*WHAT THE TASK ASKS:*
Without adding anything, give again the lines from the one holding "1706x1431 pixels." through the final line of the records, exactly, with both ends included and pictures dropped.

*DATA EXCERPTS:*
= Beginning of Section =
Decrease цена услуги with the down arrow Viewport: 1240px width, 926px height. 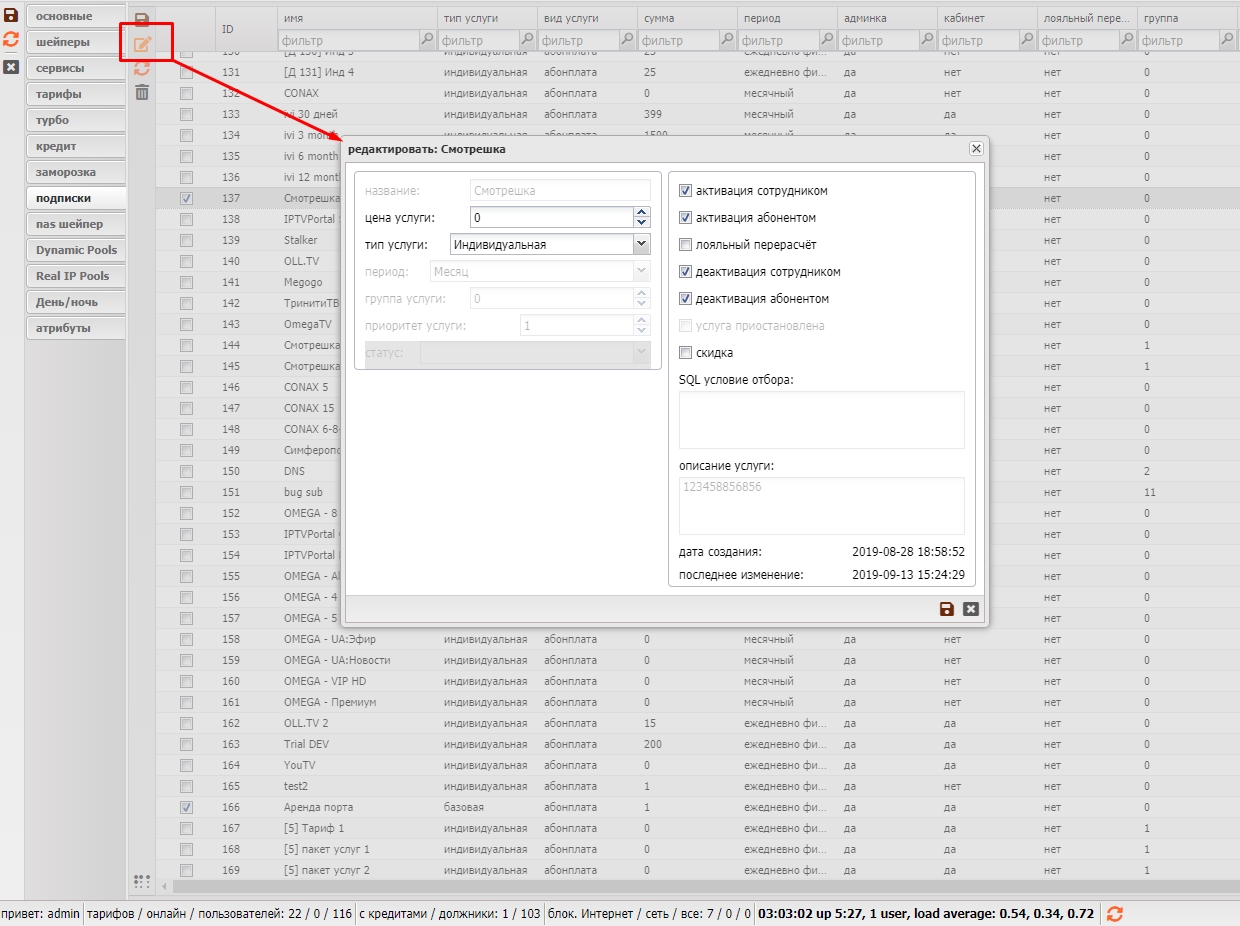click(x=641, y=222)
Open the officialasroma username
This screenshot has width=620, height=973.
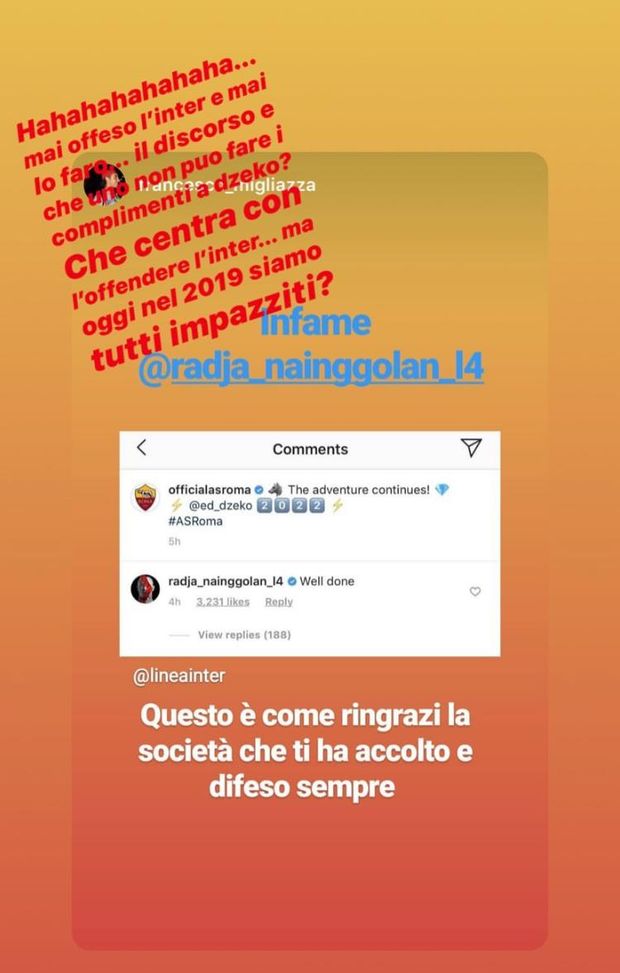click(210, 490)
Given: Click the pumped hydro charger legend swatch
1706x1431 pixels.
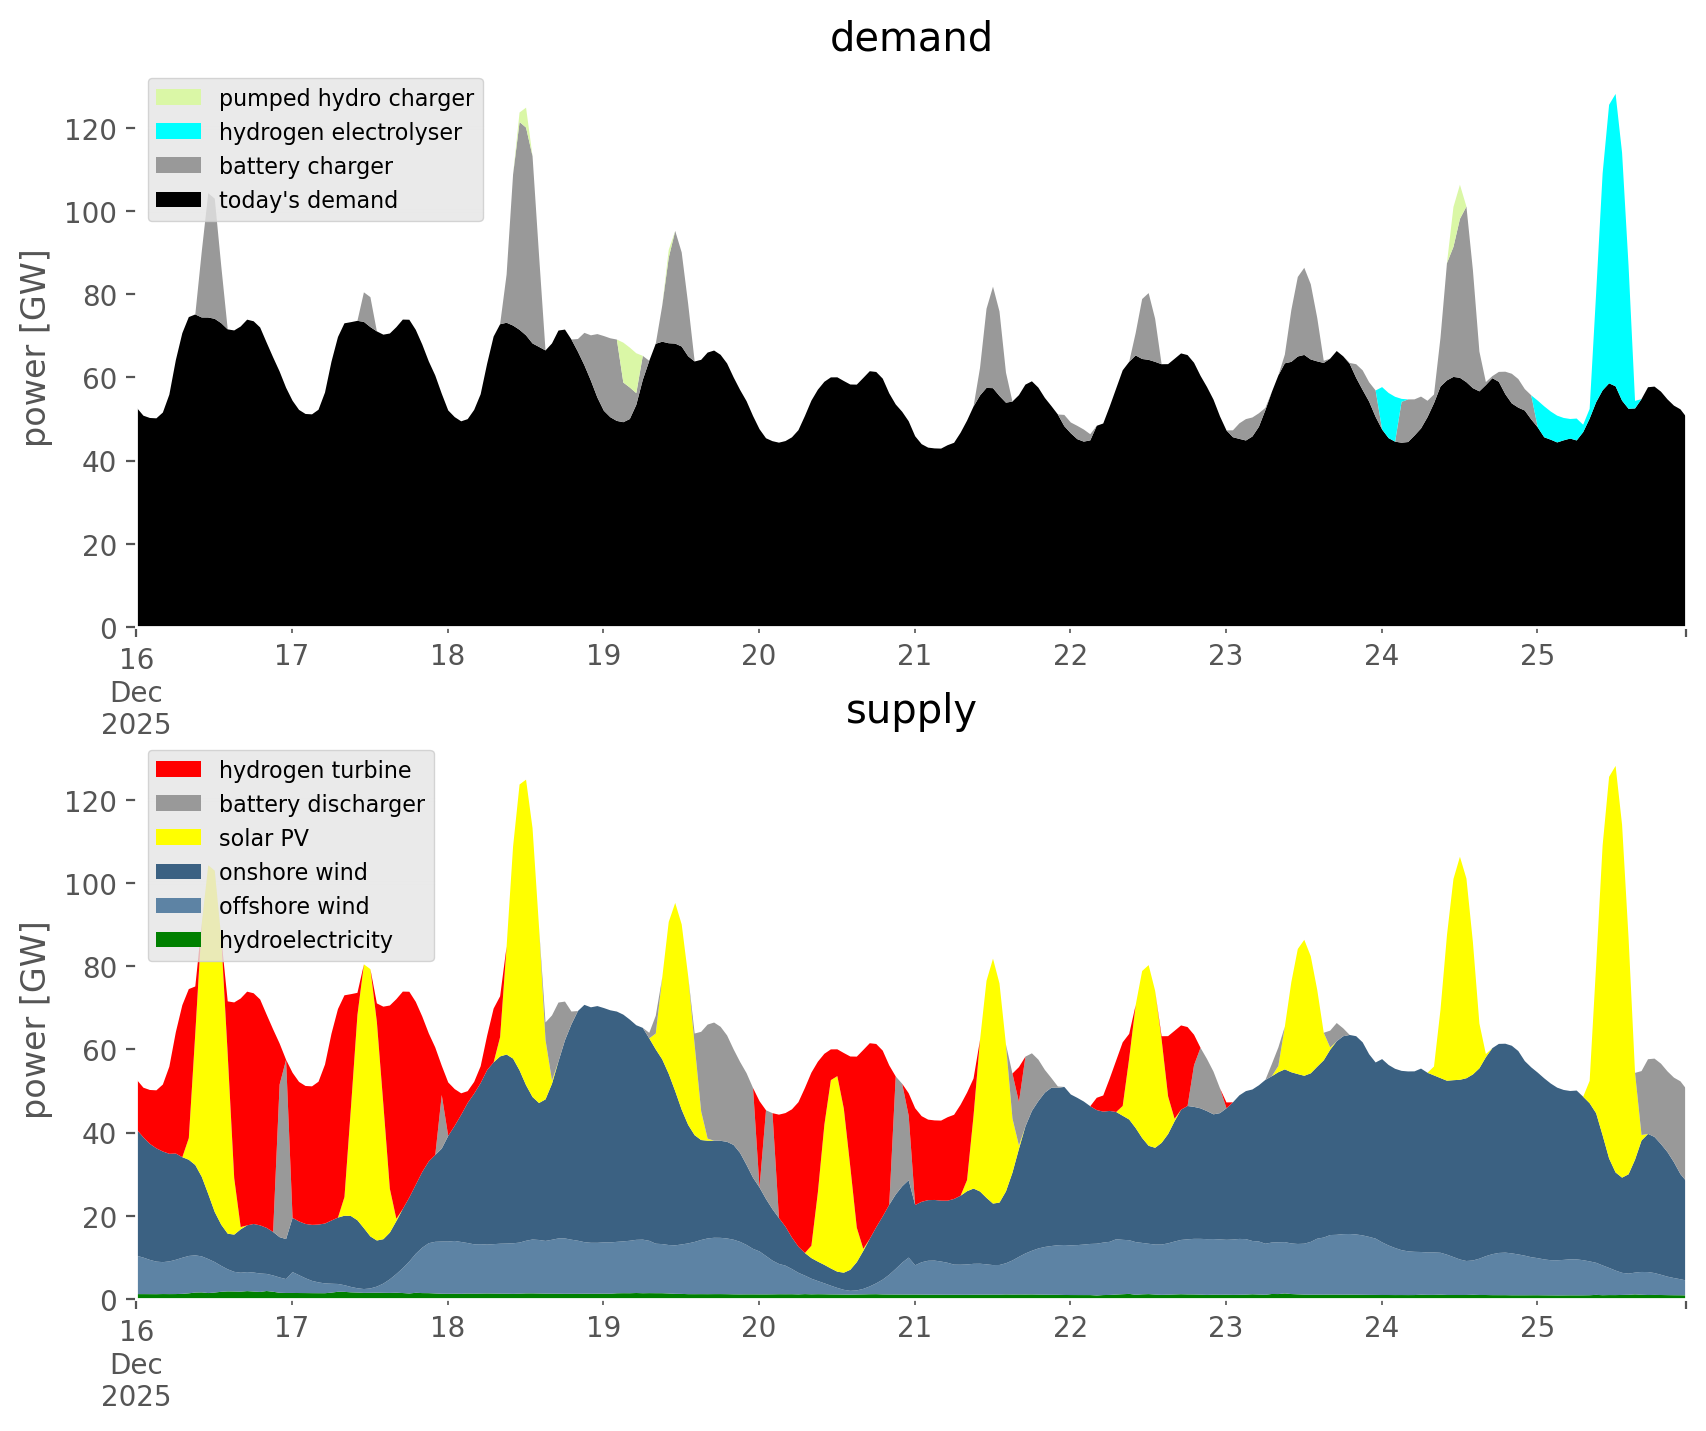Looking at the screenshot, I should tap(179, 98).
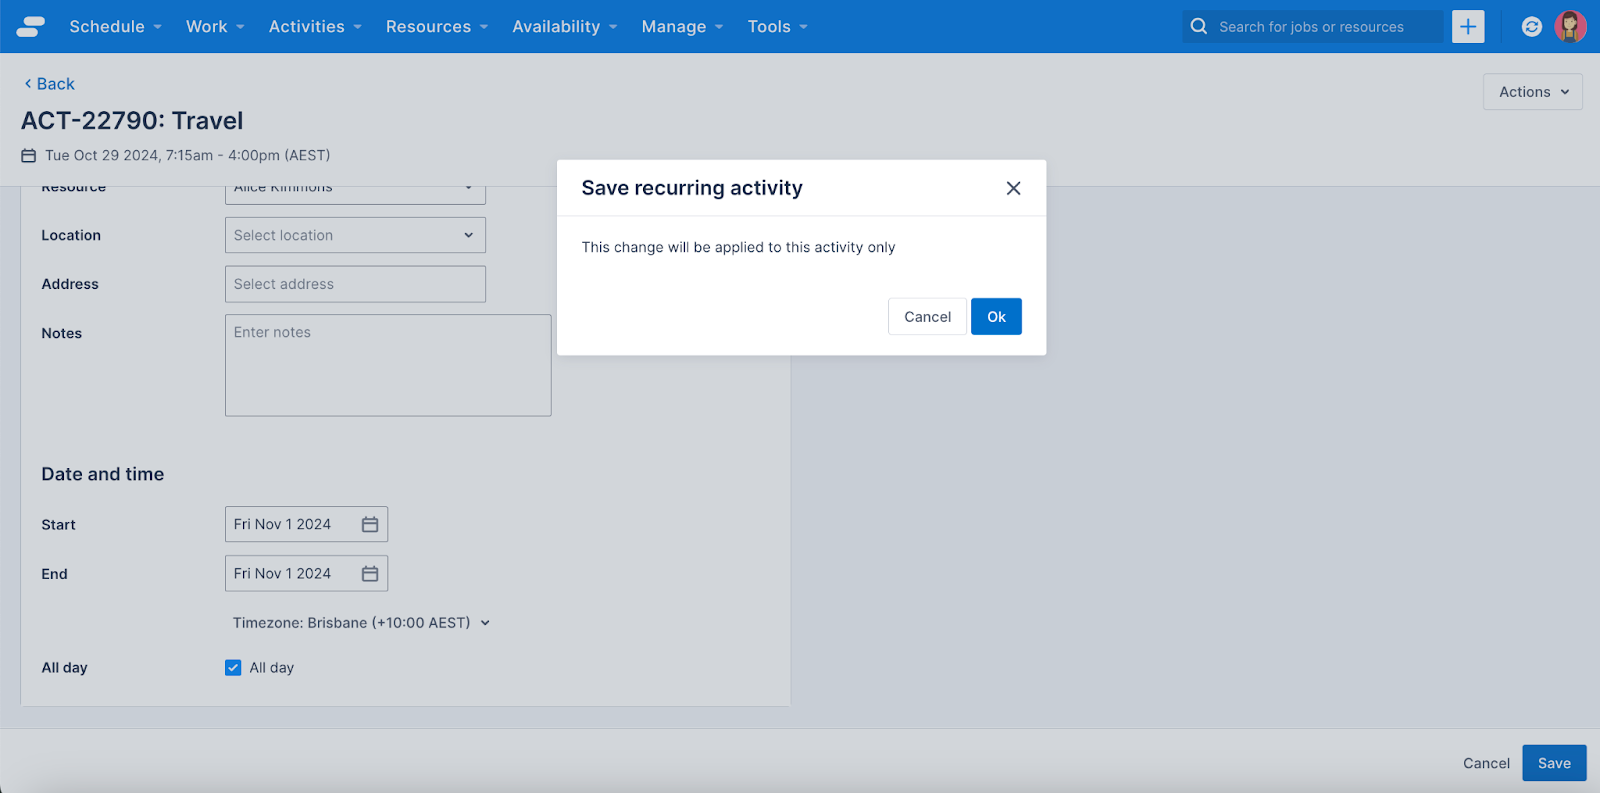Click into the Notes text area
Image resolution: width=1600 pixels, height=793 pixels.
coord(388,365)
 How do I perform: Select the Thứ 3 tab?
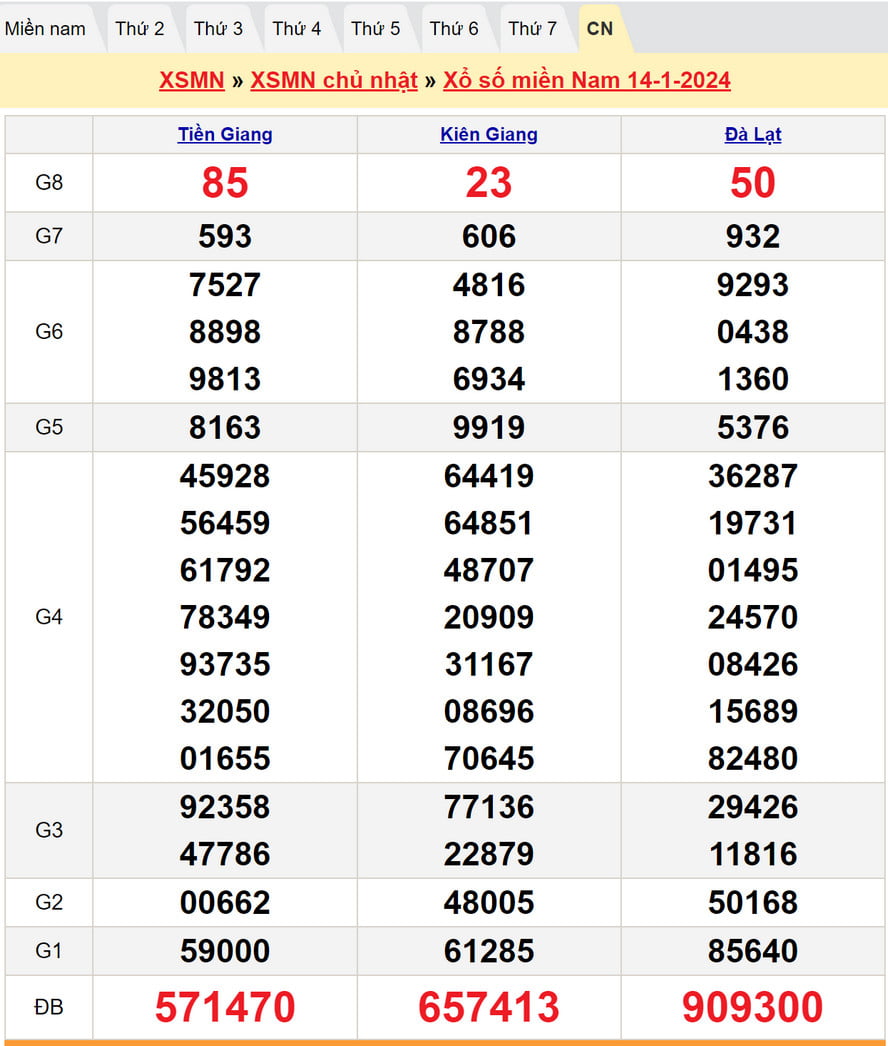(218, 28)
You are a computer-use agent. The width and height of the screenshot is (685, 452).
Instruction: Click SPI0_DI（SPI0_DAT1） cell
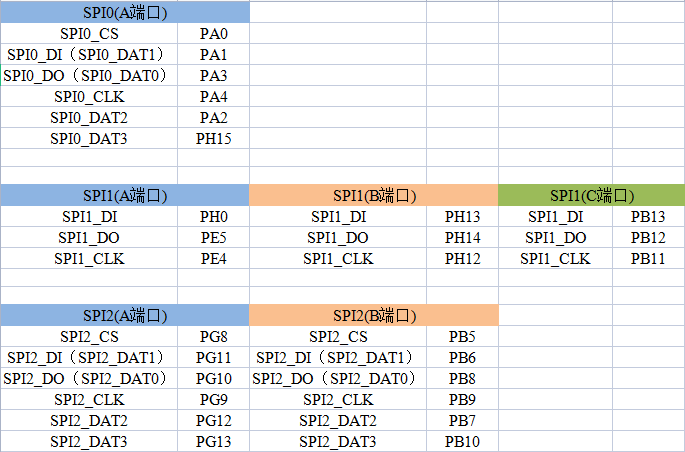click(x=89, y=54)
= End of Section =
*RESULT OF THIS EXERCISE:*
1706x1431 pixels.
Looking at the screenshot, I should tap(179, 98).
Click into the Notes text area
Image resolution: width=1600 pixels, height=793 pixels.
coord(388,365)
 How do I perform: Select the Thứ 3 tab?
(218, 28)
You are a computer-use agent. The width and height of the screenshot is (685, 452).
Instruction: Click SPI0_DI（SPI0_DAT1） cell
click(x=89, y=54)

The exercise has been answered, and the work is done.